→ GIVEN INSTRUCTION:
Can you copy each of the rows below word for word, in the same order, without changing anything?

→ MATERIAL PROVIDED:
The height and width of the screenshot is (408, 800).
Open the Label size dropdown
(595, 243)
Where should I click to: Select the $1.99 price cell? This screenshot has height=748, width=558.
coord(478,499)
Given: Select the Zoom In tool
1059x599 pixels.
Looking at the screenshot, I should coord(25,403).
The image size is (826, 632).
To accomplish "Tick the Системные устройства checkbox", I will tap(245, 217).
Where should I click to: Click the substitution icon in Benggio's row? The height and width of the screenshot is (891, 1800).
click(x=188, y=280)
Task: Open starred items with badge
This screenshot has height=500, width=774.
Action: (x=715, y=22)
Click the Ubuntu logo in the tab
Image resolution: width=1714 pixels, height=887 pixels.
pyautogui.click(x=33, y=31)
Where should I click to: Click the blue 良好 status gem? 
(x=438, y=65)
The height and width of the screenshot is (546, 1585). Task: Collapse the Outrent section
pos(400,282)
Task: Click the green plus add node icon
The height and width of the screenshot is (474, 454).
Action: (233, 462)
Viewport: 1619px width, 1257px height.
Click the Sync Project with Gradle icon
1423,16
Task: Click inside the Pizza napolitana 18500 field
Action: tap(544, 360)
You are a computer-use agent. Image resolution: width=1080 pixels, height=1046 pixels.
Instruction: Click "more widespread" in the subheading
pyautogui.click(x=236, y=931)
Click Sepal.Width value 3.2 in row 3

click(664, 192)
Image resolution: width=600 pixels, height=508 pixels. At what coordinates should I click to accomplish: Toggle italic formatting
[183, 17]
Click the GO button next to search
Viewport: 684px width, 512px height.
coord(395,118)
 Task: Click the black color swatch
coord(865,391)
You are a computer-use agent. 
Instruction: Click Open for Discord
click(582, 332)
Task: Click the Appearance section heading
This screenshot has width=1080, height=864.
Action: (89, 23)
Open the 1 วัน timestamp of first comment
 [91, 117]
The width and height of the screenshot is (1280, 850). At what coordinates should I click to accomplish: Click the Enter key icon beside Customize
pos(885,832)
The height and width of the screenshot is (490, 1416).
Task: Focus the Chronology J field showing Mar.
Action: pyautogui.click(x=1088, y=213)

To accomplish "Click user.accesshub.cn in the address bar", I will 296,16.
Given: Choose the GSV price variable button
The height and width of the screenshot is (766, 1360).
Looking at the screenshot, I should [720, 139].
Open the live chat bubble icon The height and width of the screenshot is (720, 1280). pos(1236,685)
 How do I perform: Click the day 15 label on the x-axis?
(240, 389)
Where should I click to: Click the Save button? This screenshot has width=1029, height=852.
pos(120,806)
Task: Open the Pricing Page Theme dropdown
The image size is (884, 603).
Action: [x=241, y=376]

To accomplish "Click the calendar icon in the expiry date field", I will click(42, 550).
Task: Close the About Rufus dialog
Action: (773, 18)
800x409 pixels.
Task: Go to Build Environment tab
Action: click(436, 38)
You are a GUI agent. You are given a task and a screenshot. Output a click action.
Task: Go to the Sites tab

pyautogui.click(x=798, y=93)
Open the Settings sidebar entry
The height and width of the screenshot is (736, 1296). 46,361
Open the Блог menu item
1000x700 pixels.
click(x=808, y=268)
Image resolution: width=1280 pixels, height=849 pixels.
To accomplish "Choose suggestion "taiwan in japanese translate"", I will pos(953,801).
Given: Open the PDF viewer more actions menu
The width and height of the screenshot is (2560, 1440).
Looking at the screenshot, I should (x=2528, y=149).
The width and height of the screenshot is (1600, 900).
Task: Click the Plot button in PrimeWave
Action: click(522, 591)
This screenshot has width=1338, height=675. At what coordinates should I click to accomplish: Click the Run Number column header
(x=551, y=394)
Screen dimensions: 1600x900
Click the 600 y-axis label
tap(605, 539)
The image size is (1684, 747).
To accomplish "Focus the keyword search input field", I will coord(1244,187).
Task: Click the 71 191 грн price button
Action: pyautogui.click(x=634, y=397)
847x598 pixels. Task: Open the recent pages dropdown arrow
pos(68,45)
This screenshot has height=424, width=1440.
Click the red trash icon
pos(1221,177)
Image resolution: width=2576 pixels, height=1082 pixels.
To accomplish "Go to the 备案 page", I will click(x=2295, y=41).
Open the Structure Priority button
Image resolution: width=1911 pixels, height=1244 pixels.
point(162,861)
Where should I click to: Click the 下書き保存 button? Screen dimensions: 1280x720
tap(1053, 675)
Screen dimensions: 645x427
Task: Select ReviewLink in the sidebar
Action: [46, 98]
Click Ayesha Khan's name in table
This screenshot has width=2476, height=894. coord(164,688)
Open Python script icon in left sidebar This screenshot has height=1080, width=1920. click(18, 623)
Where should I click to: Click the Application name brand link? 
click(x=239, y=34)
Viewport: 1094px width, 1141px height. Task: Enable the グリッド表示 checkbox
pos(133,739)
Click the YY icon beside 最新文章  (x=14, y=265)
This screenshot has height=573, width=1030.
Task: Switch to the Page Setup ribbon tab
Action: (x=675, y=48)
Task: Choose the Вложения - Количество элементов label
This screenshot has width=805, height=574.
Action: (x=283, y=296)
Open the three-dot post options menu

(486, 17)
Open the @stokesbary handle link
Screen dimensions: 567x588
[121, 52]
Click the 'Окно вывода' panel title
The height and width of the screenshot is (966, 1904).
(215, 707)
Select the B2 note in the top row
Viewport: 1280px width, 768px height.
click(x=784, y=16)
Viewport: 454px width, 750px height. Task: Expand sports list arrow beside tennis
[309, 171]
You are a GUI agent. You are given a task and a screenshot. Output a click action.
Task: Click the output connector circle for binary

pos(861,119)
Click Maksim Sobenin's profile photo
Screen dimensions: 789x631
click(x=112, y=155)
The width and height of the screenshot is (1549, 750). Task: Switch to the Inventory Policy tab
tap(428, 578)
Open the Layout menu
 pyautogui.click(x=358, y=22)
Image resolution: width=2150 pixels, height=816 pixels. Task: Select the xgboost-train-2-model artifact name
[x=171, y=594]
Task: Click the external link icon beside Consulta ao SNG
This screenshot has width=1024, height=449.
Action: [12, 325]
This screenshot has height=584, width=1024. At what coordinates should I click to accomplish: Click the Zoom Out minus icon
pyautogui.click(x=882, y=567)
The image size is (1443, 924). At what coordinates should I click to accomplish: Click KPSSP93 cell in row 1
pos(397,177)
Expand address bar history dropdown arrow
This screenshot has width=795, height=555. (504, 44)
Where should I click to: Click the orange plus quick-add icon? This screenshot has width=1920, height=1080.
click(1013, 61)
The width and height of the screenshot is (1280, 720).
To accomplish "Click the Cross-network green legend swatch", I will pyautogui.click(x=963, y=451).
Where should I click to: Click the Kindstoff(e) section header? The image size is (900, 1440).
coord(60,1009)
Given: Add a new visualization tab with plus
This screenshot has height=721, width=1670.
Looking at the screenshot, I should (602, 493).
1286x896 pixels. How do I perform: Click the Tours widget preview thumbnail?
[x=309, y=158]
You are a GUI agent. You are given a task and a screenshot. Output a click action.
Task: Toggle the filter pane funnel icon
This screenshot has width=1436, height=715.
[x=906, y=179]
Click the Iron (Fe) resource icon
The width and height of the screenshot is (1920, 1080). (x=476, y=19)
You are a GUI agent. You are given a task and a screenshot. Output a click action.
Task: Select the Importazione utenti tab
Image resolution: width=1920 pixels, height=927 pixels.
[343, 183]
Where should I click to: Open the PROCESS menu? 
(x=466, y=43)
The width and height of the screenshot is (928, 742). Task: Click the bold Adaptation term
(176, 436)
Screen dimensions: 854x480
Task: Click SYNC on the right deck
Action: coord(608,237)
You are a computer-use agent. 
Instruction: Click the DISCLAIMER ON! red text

→ EXERCISE OUTPUT:
The height and width of the screenshot is (408, 800).
Open the Label size dropdown
(595, 243)
Where should I click to: Select the $1.99 price cell? This screenshot has height=748, width=558.
coord(478,499)
Given: Select the Zoom In tool
1059x599 pixels.
Looking at the screenshot, I should coord(25,403).
The image size is (826, 632).
To accomplish "Tick the Системные устройства checkbox", I will tap(245, 217).
Where should I click to: Click the substitution icon in Benggio's row? The height and width of the screenshot is (891, 1800).
click(x=188, y=280)
Task: Open starred items with badge
This screenshot has height=500, width=774.
Action: (x=715, y=22)
Click the Ubuntu logo in the tab
Image resolution: width=1714 pixels, height=887 pixels.
pyautogui.click(x=33, y=31)
Where should I click to: Click the blue 良好 status gem? 
(x=438, y=65)
The height and width of the screenshot is (546, 1585). Task: Collapse the Outrent section
pos(400,282)
Task: Click the green plus add node icon
The height and width of the screenshot is (474, 454).
Action: (233, 462)
Viewport: 1619px width, 1257px height.
Click the Sync Project with Gradle icon
1423,16
Task: Click inside the Pizza napolitana 18500 field
Action: tap(544, 360)
You are a computer-use agent. Image resolution: width=1080 pixels, height=1046 pixels.
Instruction: Click "more widespread" in the subheading
pyautogui.click(x=236, y=931)
Click Sepal.Width value 3.2 in row 3

click(664, 192)
Image resolution: width=600 pixels, height=508 pixels. At what coordinates should I click to accomplish: Toggle italic formatting
[183, 17]
Click the GO button next to search
Viewport: 684px width, 512px height.
coord(395,118)
 Task: Click the black color swatch
coord(865,391)
You are a computer-use agent. 
Instruction: Click Open for Discord
click(582, 332)
Task: Click the Appearance section heading
This screenshot has width=1080, height=864.
Action: (89, 23)
Open the 1 วัน timestamp of first comment
 [91, 117]
The width and height of the screenshot is (1280, 850). At what coordinates should I click to accomplish: Click the Enter key icon beside Customize
pos(885,832)
The height and width of the screenshot is (490, 1416).
Task: Focus the Chronology J field showing Mar.
Action: pyautogui.click(x=1088, y=213)

To accomplish "Click user.accesshub.cn in the address bar", I will 296,16.
Given: Choose the GSV price variable button
The height and width of the screenshot is (766, 1360).
Looking at the screenshot, I should [720, 139].
Open the live chat bubble icon The height and width of the screenshot is (720, 1280). pos(1236,685)
 How do I perform: Click the day 15 label on the x-axis?
(240, 389)
Where should I click to: Click the Save button? This screenshot has width=1029, height=852.
pos(120,806)
Task: Open the Pricing Page Theme dropdown
The image size is (884, 603).
Action: [x=241, y=376]

To accomplish "Click the calendar icon in the expiry date field", I will click(42, 550).
Task: Close the About Rufus dialog
Action: (773, 18)
800x409 pixels.
Task: Go to Build Environment tab
Action: click(436, 38)
You are a GUI agent. You are given a task and a screenshot. Output a click action.
Task: Go to the Sites tab

pyautogui.click(x=798, y=93)
Open the Settings sidebar entry
The height and width of the screenshot is (736, 1296). 46,361
Open the Блог menu item
1000x700 pixels.
click(x=808, y=268)
Image resolution: width=1280 pixels, height=849 pixels.
To accomplish "Choose suggestion "taiwan in japanese translate"", I will pos(953,801).
Given: Open the PDF viewer more actions menu
The width and height of the screenshot is (2560, 1440).
Looking at the screenshot, I should (x=2528, y=149).
The width and height of the screenshot is (1600, 900).
Task: Click the Plot button in PrimeWave
Action: click(522, 591)
This screenshot has width=1338, height=675. At what coordinates should I click to accomplish: Click the Run Number column header
(x=551, y=394)
Screen dimensions: 1600x900
Click the 600 y-axis label
tap(605, 539)
The image size is (1684, 747).
To accomplish "Focus the keyword search input field", I will coord(1244,187).
Task: Click the 71 191 грн price button
Action: pyautogui.click(x=634, y=397)
847x598 pixels. Task: Open the recent pages dropdown arrow
pos(68,45)
This screenshot has height=424, width=1440.
Click the red trash icon
pos(1221,177)
Image resolution: width=2576 pixels, height=1082 pixels.
To accomplish "Go to the 备案 page", I will click(x=2295, y=41).
Open the Structure Priority button
Image resolution: width=1911 pixels, height=1244 pixels.
point(162,861)
Where should I click to: Click the 下書き保存 button? Screen dimensions: 1280x720
tap(1053, 675)
Screen dimensions: 645x427
Task: Select ReviewLink in the sidebar
Action: [46, 98]
Click Ayesha Khan's name in table
This screenshot has width=2476, height=894. coord(164,688)
Open Python script icon in left sidebar This screenshot has height=1080, width=1920. click(18, 623)
Where should I click to: Click the Application name brand link? 
click(x=239, y=34)
Viewport: 1094px width, 1141px height. Task: Enable the グリッド表示 checkbox
pos(133,739)
Click the YY icon beside 最新文章  (x=14, y=265)
This screenshot has height=573, width=1030.
Task: Switch to the Page Setup ribbon tab
Action: (x=675, y=48)
Task: Choose the Вложения - Количество элементов label
This screenshot has width=805, height=574.
Action: (x=283, y=296)
Open the three-dot post options menu

(486, 17)
Open the @stokesbary handle link
Screen dimensions: 567x588
[121, 52]
Click the 'Окно вывода' panel title
The height and width of the screenshot is (966, 1904).
(215, 707)
Select the B2 note in the top row
Viewport: 1280px width, 768px height.
click(x=784, y=16)
Viewport: 454px width, 750px height. Task: Expand sports list arrow beside tennis
[309, 171]
You are a GUI agent. You are given a task and a screenshot. Output a click action.
Task: Click the output connector circle for binary

pos(861,119)
Click Maksim Sobenin's profile photo
Screen dimensions: 789x631
click(x=112, y=155)
The width and height of the screenshot is (1549, 750). Task: Switch to the Inventory Policy tab
tap(428, 578)
Open the Layout menu
 pyautogui.click(x=358, y=22)
Image resolution: width=2150 pixels, height=816 pixels. Task: Select the xgboost-train-2-model artifact name
[x=171, y=594]
Task: Click the external link icon beside Consulta ao SNG
This screenshot has width=1024, height=449.
Action: [12, 325]
This screenshot has height=584, width=1024. At what coordinates should I click to accomplish: Click the Zoom Out minus icon
pyautogui.click(x=882, y=567)
The image size is (1443, 924). At what coordinates should I click to accomplish: Click KPSSP93 cell in row 1
pos(397,177)
Expand address bar history dropdown arrow
This screenshot has width=795, height=555. (504, 44)
Where should I click to: Click the orange plus quick-add icon? This screenshot has width=1920, height=1080.
click(1013, 61)
The width and height of the screenshot is (1280, 720).
To accomplish "Click the Cross-network green legend swatch", I will pyautogui.click(x=963, y=451).
Where should I click to: Click the Kindstoff(e) section header? The image size is (900, 1440).
coord(60,1009)
Given: Add a new visualization tab with plus
This screenshot has height=721, width=1670.
Looking at the screenshot, I should (602, 493).
1286x896 pixels. How do I perform: Click the Tours widget preview thumbnail?
[x=309, y=158]
You are a GUI agent. You are given a task and a screenshot. Output a click action.
Task: Toggle the filter pane funnel icon
This screenshot has width=1436, height=715.
[x=906, y=179]
Click the Iron (Fe) resource icon
The width and height of the screenshot is (1920, 1080). (x=476, y=19)
You are a GUI agent. You are given a task and a screenshot. Output a click action.
Task: Select the Importazione utenti tab
Image resolution: width=1920 pixels, height=927 pixels.
[343, 183]
Where should I click to: Open the PROCESS menu? 
(x=466, y=43)
The width and height of the screenshot is (928, 742). Task: Click the bold Adaptation term
(176, 436)
Screen dimensions: 854x480
Task: Click SYNC on the right deck
Action: coord(608,237)
You are a computer-use agent. 
Instruction: Click the DISCLAIMER ON! red text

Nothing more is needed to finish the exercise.